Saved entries
Content starts

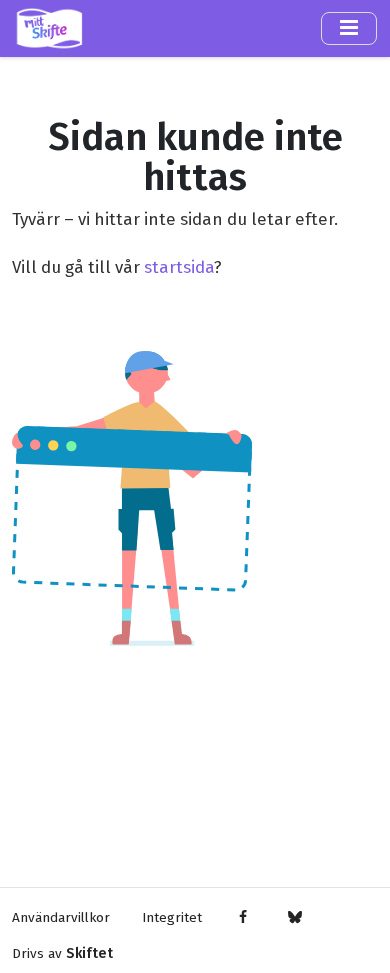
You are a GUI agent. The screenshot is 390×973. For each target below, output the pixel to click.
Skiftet (89, 953)
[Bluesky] (294, 918)
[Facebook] (243, 918)
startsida (179, 267)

Content ends

Your task: Print each entry precisely as written; the pictures stay out.

Exercise response:
You are a GUI agent. The screenshot is 390×973. For each target below, output the pixel to click.
Skiftet (89, 953)
[Bluesky] (294, 918)
[Facebook] (243, 918)
startsida (179, 267)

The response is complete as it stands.